Here in volatile Nineveh Province, which borders the Kurdish region, the election could end up physically redrawing its boundaries. As the Shiite-Sunni rift that flared into sectarian war in 2006 has waned, concern by US officials is growing over Kurdish-Arab tensions, with recent flare-ups between Massoud Barzani, president of the Kurdistan Regional Government (KRG), and Mr. Maliki.

Following the Sunni Arab boycott of the 2005 vote, 31 of Nineveh's 41 seats have been held by Kurds, even though Kurds are a minority in the largely Arab province. Some Kurds on the provincial council, who will almost certainly lose their seats, made a move in December to have the elections stopped.

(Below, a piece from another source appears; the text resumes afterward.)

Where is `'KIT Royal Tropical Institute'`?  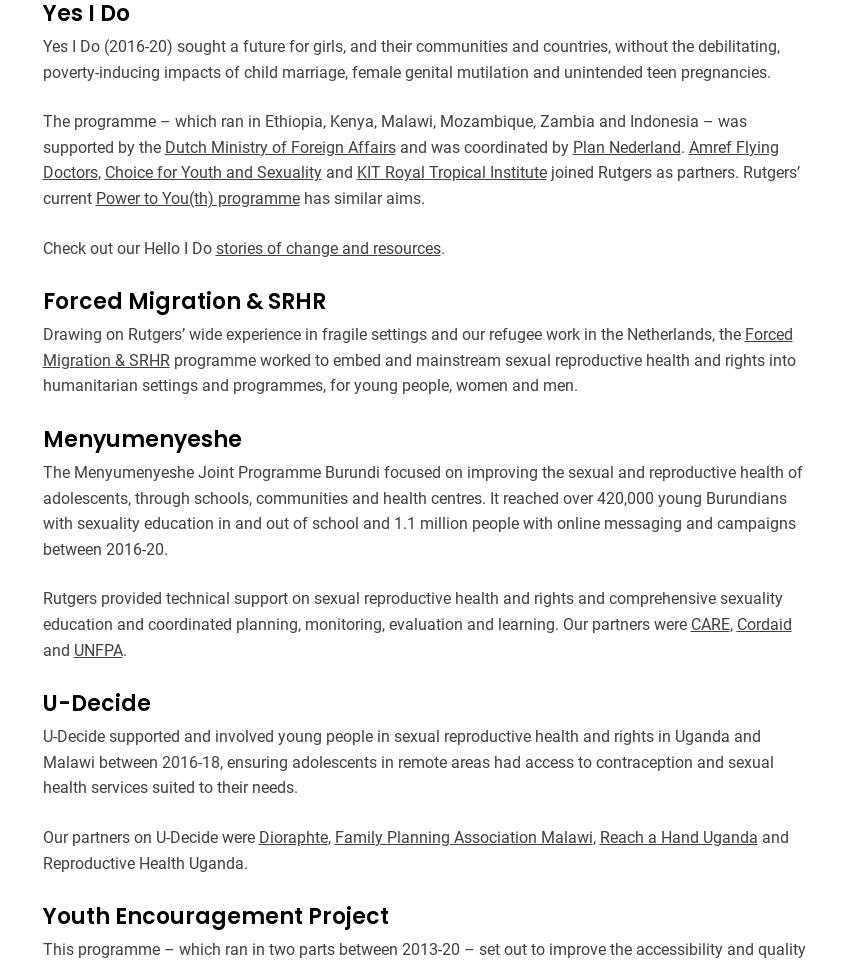 'KIT Royal Tropical Institute' is located at coordinates (450, 171).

"It has really been a crisis of a lack of representative government in Nineveh," says one Western analyst here. Officials say the government has been so dysfunctional, that in a region in which unemployment is estimated at more than 50 percent, it spent only 40 percent of the budget allotted to it last year.

There are few places where campaigning has been so rife with threats and intimidation.

"We have been campaigning secretly," says Atheel Abdul Aziz al-Najaefi, head of the Sunni Arab al-Hadba group that has pledged to stop the Kurds from expanding territory by annexing cities and towns along the "green line" – the demarcation of the KRG.